{ 05 } Dark Room

Màu nền
Font chữ
Font size
Chiều cao dòng

"Kau mungkin bisa menyembunyikan apa yang sedang kau rasakan. Akan tetapi, mustahil bagimu menutupi sesuatu yang sudah tersingkap jelas."
- Aiden Cambridge

🚢

Vanessa berjalan di muka, memimpin regu kecil itu menelusuri koridor lantai tiga. Langkahnya yang terkesan monoton terus berlalu melintasi pintu demi pintu yang tertutup rapat. Wajah pucatnya masih terlihat tanpa ekspresi.

Sang gadis boneka melambatkan tapak kakinya manakala pemuda berambut coklat mulai menyamai langkah di sisinya. Manik hijau milik pria itu mengerling ke arahnya dengan tajam. "Vanessa, kau yakin benar tidak apa-apa?" lirihnya. Jarak mereka berdua cukup renggang dari Jhonny dan Carlos yang masih berjalan di belakang sana.

"Apa maksudmu?" balas Vanessa tanpa balik menatap lelaki itu.

"Kau mungkin bisa menyembunyikan apa yang sedang kau rasakan. Akan tetapi, mustahil bagimu menutupi sesuatu yang sudah tersingkap jelas. Jujur saja, kulitmu masih terlihat pucat, Vanessa. Apakah benar kau tidak apa-apa?" tegasnya.

Gadis itu membuang napas. "Aku tidak merasakan apa-apa," desisnya pelan, nyaris terdengar seperti angin lalu.

Aiden sedikit terkejut mendengar pengakuan gadis bermanik ungu tersebut. "Jangan bercanda! Aku sedang serius, Vanessa." Terdengar bahwa kalimat dengan sedikit penekanan lolos keluar dari mulutnya.

"Aku mengatakannya, ya?" Vanessa kini memalingkan wajah, menatap ke arah Aiden. Akan tetapi, ia sama sekali tidak menghentikan tapak kakinya.

"Kau mengatakannya," ulang Aiden.

Detik berikutnya, Vanessa membuang muka dari pria yang masih terus menatapnya dengan sorot khawatir. "Kalau sudah kukatakan, apa boleh buat, 'kan?" gumam gadis bersurai panjang nun hitam.

Gaun hitam dengan renda senada yang panjangnya hingga menutupi mata kaki, serta sarung tangan gelap panjang yang hampir menutupi seluruh bagian tangan dari jari-jemari sampai siku. Ditambah dengan rambut hitam legam yang menjuntai semampai hingga pinggul. Semuanya memperlengkap kesan misterius dari sang gadis boneka.

"Tanganku pernah tersobek oleh beling, kakiku pernah digigit oleh seekor anjing liar, tubuhku pernah hampir terbakar di perapian, tetapi aku tidak pernah bisa menunjukkan ekspresi yang sesuai karena aku tak bisa merasakan apa pun."

Aiden membisu mendengar penuturan Vanessa.

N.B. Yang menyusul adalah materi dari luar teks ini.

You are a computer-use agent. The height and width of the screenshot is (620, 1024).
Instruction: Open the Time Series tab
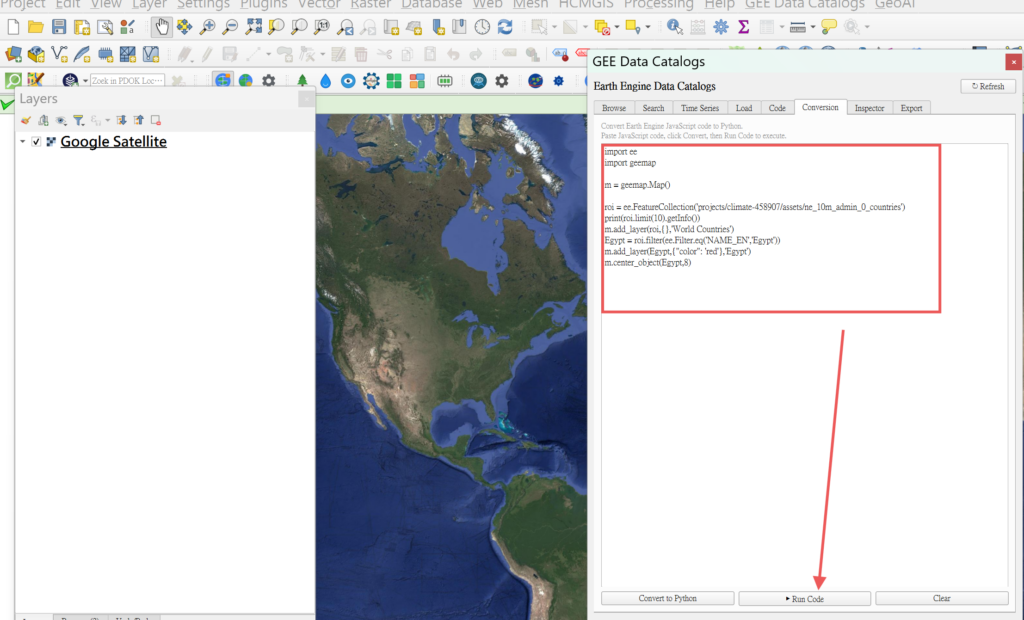tap(699, 107)
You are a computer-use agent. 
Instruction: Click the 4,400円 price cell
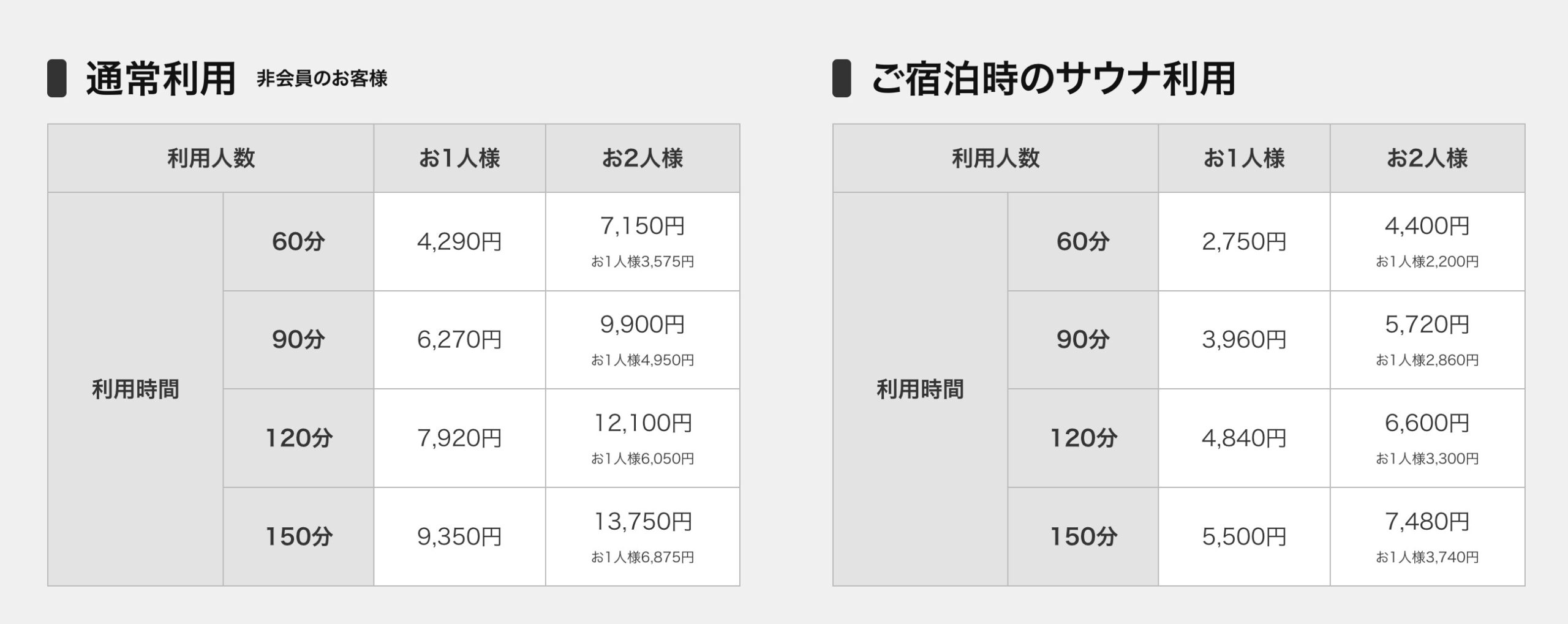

Sebelumnya, ia hanya menganggap gadis ini seperti boneka hidup. Akan tetapi, ia sama sekali belum mengetahui latar belakangnya.

"Terlebih ketika pelayanku mengatakan bahwa suhu tubuhku terasa begitu panas. Namun, tetap saja aku tidak merasakannya. Sekarang pun begitu, aku tidak merasakan apa-apa," lanjutnya.

"Kalau begitu, bolehkah aku menyentuhmu sedikit untuk memeriksa?" bisik Aiden halus.

Gadis boneka tidak menjawab pertanyaannya. Akan tetapi, telapak tangan kanannya langsung menyambut lengan Aiden yang sedang berjalan di sisi kanannya pula.

Aiden terperangah begitu mengetahui Vanessa mengambil tindakan terlebih dahulu. Namun, beberapa saat kemudian rasa terkejutnya malah kian membesar. Bagaimana tidak? Tangan gadis itu ... dingin.

Walau sebenarnya masih tersisa sedikit kehangatan akibat adanya darah yang mengalir. Ia mencoba untuk tetap bersikap tenang. Tangannya bergerak untuk memeriksa denyut nadi dari gadis itu.

Hembusan napas lega keluar, ketika ia masih mampu merasakan adanya denyut yang bergerak, meskipun begitu samar.

"Segini saja sudah cukup, 'kan?" celetuk Vanessa membuyarkan hal yang tengah dipikirkannya.

Aiden segera melepas cengkraman telapak tangannya dari pergelangan gadis itu. "Iya, tidak ada masalah," sahutnya.

Mereka berdua kembali berjalan dengan berdampingan, tetapi diselimuti oleh kebisuan.

Hingga tiba-tiba, langkah Vanessa berhenti beberapa puluh meter sebelum melintasi lorong yang menuju langsung ke tangga terakhir, yang mana anak tangga tersebut akan mengantarkannya ke area terbuka dari geladak utama.

Bukan berhenti tanpa sebab, tetapi sebuah pintu di salah satu dinding lorong yang terbuka lebar sudah berhasil mengalihkan perhatian mereka semua. Ruangan gelap gulita tengah menanti di dalam sana. Hawa dingin tercipta akibat desir angin malam yang dibalut badai dahsyat masuk dari ruangan yang pintunya terbuka itu.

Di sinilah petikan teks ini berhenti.